We would later find out at a nearby visitors’ center that a grizzly had walked along the shore early that morning, only three hours before we had been there. Before we got to the visitors’ center, however, we got a crash course on bears from a fellow park visitor who seemed to know a lot about the subject. A woman from Colorado who was sitting on the beach when we got there was almost giddy when she found out about the bear tracks. She began to tell us everything she knew about bears. These tracks were probably black bear because they didn’t have any clawmarks. No, wait, maybe those are clawmarks. The’re definitely grizzly. A ranger told her she would definitely see bears on her visit, and she had. She had run up to a roadside crevasse – against park regulations – to take a picture of a black bear and cub down below. She made her husband walk in front of her and carry their can of bear mace in his backpack where she could reach it in an emergency. She tried to make him walk right in front of her on the beach, where visibility was several hundred feet (we’re meant not to get closer than 100 yards to bears).
When you encounter a bear on a trail – and she made it clear that we would encounter a bear on the trail – she told us that we should not run or turn around but walk slowly backward and not make eye contact with the bear.

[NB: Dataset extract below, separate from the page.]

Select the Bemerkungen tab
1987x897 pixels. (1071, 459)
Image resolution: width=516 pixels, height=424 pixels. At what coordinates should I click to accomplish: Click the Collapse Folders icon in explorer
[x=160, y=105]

We should talk calmly, not scream, to the bear.
She was very happy to hike with us back the parking lot (those guys knew a mud-free way back) because you’re supposed to hike in parties of three or more and you’re supposed to make lots of different noises on the trail. This last bit is something we’ve already mastered.
It turns out she may have been a little coocoo for cocoabears. During the 3/4 –mile walk back to the cars, she prattled on nervously about bears. It seems, in fact, that she is so concerned about bears that she sent her children to Catholic school. Actually, by this point I only heard snippets of her conversation with Jen and the girls, so this part might not be 100-percent accurate. I was walking ahead with her husband, a Red Sox and Patriots fan who was eager talk with someone from New England about these things (and, apparently, to anyone who could talk about anything but bears). We talked so ardently and walked so far ahead that our friend was out of reach of the bear mace for a while.
Luckily, we made back to the parking lot without further incident. Except, once we got to our car, guess what we saw? You’ll never guess. A HAWAII license plate. You can imagine our excitement. We’ve already seen Alaska on our trip. We’ll almost certainly get a full set by the time we get home, even if we have to drive through Delaware to do it.
Delaware, a bear-free state, as far as I know.